Excelの ATAN2関数 は、2つの引数(y座標・x座標)を基に、点(x, y) が原点から見てどの角度にあるかを返す関数です。
ATAN関数の拡張版で、象限(第1〜第4象限)を正しく判定して角度を計算できるのが特徴です。

書式:

=ATAN2(x_num, y_num)

  • x_num:X座標(横軸の値)

  • y_num:Y座標(縦軸の値)

  • 戻り値:ラジアン単位の角度(範囲:-π~π、つまり -180°~180°)

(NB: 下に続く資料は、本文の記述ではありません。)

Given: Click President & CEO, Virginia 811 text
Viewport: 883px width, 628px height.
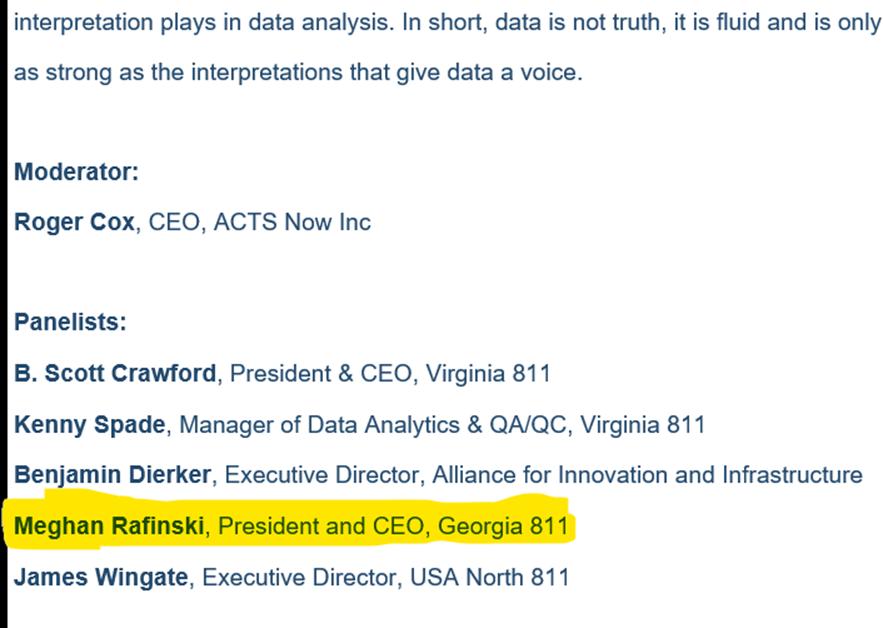Looking at the screenshot, I should click(391, 374).
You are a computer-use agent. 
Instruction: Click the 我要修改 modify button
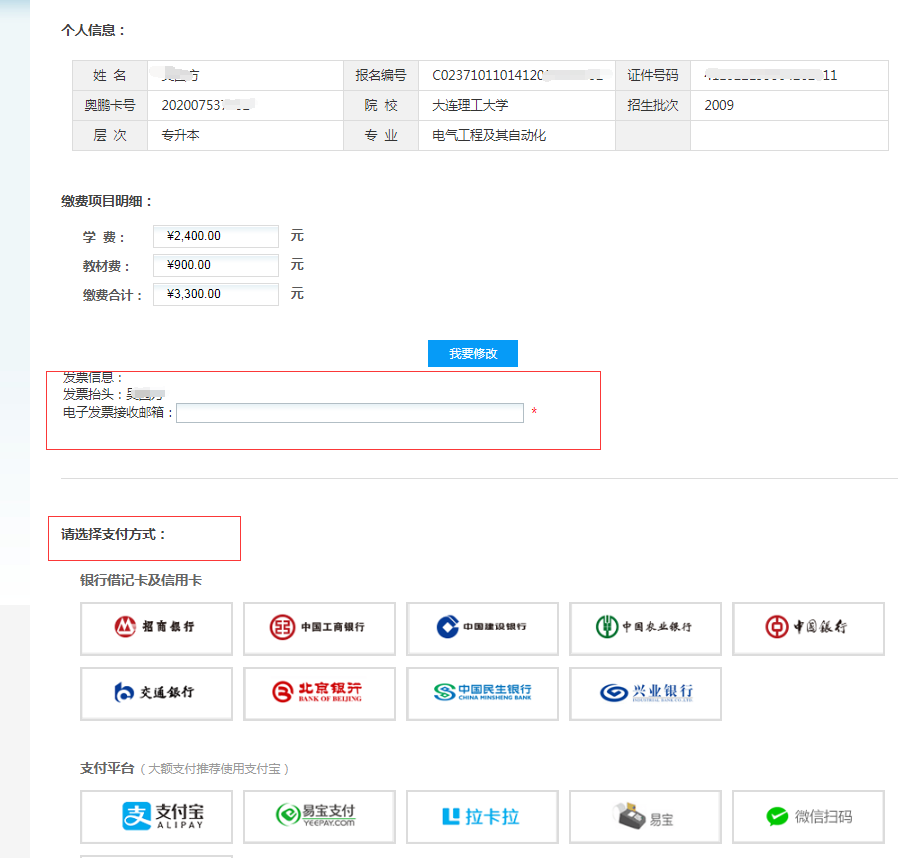click(472, 353)
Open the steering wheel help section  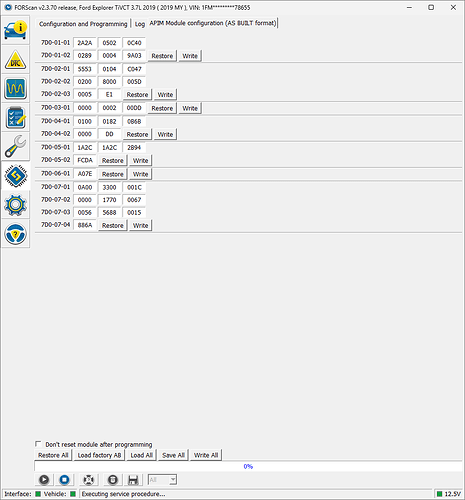coord(15,233)
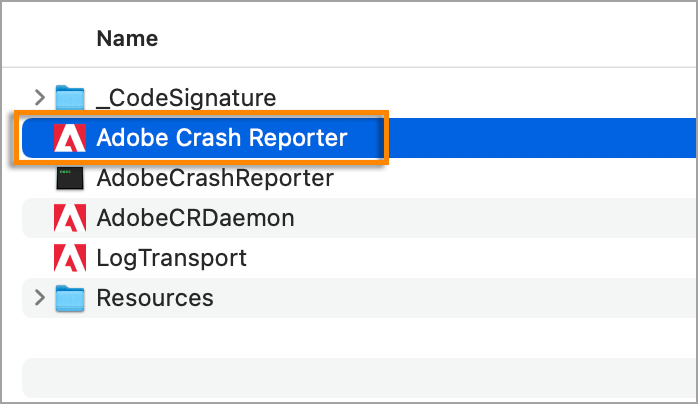Select the _CodeSignature folder name
Viewport: 698px width, 404px height.
(186, 97)
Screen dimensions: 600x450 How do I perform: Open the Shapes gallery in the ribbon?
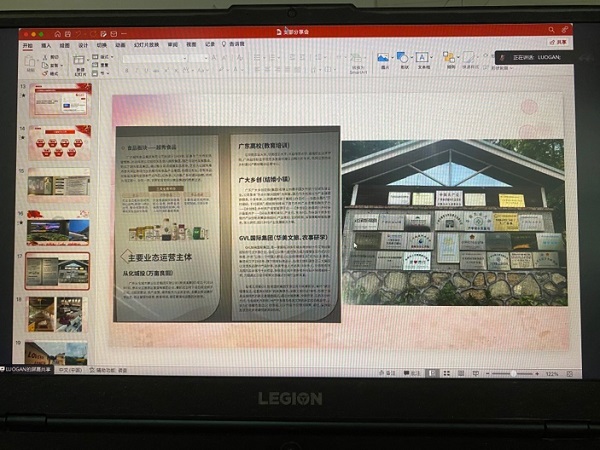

👉 ATAN関数は「比率 y/x」のみで角度を返すため、符号によって象限を判別できません。ATAN2はそれを解決するための関数です。


基本的な使い方

例1:象限ごとの違い

X Y 数式 結果(ラジアン) 結果(度数) 位置
1 1 =ATAN2(1,1) 0.785 45° 第1象限
-1 1 =ATAN2(-1,1) 2.356 135° 第2象限
-1 -1 =ATAN2(-1,-1) -2.356 -135° 第3象限
1 -1 =ATAN2(1,-1) -0.785 -45° 第4象限

👉 =DEGREES(ATAN2(x, y)) とすると度数法で角度を確認できます。


例2:セル参照で利用

A列にX座標、B列にY座標を入力し、C列で角度を求める場合:

C2セルに入力:

=DEGREES(ATAN2(A2,B2))

下にコピーすれば、座標ごとの角度が一括で求められます。


注意点

1. 引数の順番

ExcelのATAN2は「x, y」の順番で指定します。
他のソフトウェア(Python, C言語など)では「(y, x)」の順になっている場合があるので要注意です。

2. 返り値の範囲

  • ATAN2は -π~π(-180°~180°) の範囲で返します。

  • 0°から360°の範囲で扱いたい場合は、次のように調整します:

     

    =MOD(DEGREES(ATAN2(x, y)),360)


応用例

例3:方位角を求める

例えば地図上で原点を出発点とし、座標(10,10)の方位角を求める場合:

=DEGREES(ATAN2(10,10))
結果:45°(北東方向)

座標(-10,10)なら135°、座標(-10,-10)なら-135°(または225°)になります。


例4:ベクトルの角度を計算

ベクトル (x, y) の方向角を求めたいときに便利です。
ゲームプログラミングや物理シミュレーションなどでよく使われます。

例:ベクトル(3, -4)の角度

=DEGREES(ATAN2(3,-4))

結果:-36.87°(第4象限)


例5:ロボットやドローンの方向制御

  • 座標の移動先が分かっているとき、ロボットの向きを計算するのにATAN2を使用

  • 例えば、現在地(0,0)から目的地(5,8)への方角を求める:

=DEGREES(ATAN2(5,8))

結果:約32°

まとめ

  • ATAN2関数 は「座標 (x, y) → 角度」を求める逆三角関数

  • 引数の順番は (x, y) (Excel特有の仕様に注意)

  • 返り値は -180°~180° の範囲

  • MOD を使えば 0°~360° に変換可能

  • 座標計算、方位角、ベクトルの方向計算などに応用できる

👉 ATANとATAN2の違いを理解すると、Excelでの座標や角度計算が正確に行えるようになります。